What it means is that Lincoln is going to fulfill his own potential, at his own pace. My family and I can help him, of course. We can support him with love, attention, nourishing food, and a good night’s sleep. 

We can work with his specialists at Gillette and do play-based therapy to help him grow stronger and more coordinated. We can instill in him the values of curiosity, self-confidence, and work ethic. But we can’t change his genetic make-up—his unique “instruction manual” that resulted from the mutations on his eighth chromosome. We can’t “make” Lincoln walk if his body and brain just don’t get there.

Is Lincoln going to walk?

I don’t know.

“Lincoln is going to be Lincoln,” is what I know for sure.

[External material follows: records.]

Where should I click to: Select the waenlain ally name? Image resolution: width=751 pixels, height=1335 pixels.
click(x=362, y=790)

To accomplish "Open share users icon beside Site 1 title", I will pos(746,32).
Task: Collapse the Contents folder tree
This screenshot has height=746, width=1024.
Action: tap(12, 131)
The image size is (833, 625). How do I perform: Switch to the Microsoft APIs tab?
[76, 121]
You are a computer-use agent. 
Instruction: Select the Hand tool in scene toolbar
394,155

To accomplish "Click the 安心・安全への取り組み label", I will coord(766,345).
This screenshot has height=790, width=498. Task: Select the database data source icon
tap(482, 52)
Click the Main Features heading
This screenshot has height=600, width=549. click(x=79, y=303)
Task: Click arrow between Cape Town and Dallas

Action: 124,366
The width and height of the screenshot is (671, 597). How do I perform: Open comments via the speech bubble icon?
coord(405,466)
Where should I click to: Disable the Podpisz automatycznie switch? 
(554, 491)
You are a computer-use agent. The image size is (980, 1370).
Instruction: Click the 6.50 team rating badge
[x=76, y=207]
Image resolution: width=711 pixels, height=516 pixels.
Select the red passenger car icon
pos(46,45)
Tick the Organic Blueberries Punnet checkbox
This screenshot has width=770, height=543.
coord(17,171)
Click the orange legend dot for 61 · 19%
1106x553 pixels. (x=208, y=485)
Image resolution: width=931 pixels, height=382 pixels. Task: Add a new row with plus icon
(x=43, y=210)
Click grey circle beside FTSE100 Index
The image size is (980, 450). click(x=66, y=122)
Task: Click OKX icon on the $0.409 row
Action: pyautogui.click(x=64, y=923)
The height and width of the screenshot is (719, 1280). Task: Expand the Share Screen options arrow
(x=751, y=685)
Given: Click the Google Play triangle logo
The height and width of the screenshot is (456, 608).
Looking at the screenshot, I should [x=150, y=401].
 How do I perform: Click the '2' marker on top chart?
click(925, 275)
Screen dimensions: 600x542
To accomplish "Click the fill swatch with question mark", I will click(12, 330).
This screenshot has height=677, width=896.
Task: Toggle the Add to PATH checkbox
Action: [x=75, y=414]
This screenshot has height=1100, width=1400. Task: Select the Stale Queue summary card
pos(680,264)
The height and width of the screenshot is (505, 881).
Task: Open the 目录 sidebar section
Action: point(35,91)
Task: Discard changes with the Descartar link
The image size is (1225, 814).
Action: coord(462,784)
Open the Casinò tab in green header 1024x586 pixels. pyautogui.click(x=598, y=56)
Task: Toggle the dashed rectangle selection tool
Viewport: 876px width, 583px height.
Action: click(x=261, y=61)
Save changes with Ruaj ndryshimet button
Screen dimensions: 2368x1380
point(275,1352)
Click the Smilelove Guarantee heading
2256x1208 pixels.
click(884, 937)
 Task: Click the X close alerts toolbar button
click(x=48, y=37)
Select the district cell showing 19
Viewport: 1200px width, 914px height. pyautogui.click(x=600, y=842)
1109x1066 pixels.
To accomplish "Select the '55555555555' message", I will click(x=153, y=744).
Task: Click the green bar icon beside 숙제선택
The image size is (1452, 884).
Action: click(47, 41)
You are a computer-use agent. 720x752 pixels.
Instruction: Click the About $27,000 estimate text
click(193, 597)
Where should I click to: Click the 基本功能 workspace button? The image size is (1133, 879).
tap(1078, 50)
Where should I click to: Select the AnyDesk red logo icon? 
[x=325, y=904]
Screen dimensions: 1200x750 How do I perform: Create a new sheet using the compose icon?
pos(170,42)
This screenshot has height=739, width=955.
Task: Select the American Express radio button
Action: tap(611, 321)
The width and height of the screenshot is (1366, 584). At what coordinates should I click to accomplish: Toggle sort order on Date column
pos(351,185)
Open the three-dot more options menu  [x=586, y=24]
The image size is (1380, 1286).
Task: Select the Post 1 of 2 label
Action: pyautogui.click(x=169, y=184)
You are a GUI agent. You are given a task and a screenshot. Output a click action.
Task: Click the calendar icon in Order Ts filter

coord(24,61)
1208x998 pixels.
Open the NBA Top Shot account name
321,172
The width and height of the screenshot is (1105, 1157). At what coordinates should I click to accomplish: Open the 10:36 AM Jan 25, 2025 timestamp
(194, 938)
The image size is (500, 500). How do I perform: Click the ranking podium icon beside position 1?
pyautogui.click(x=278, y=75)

This phrase allows me to leave off worrying about the future and focus on the present moment. This was an important lesson that took me time to learn. Now, I take things one day at a time. I cherish Lincoln for who he is right now, not what he might be able to do in the distant future. 

In truth, the future is unknown to all of us. But I do know with absolute certainty that Lincoln is going to be Lincoln, tomorrow as well as 50 years from now. 

My beautiful, sweet, inquisitive son, Lincoln.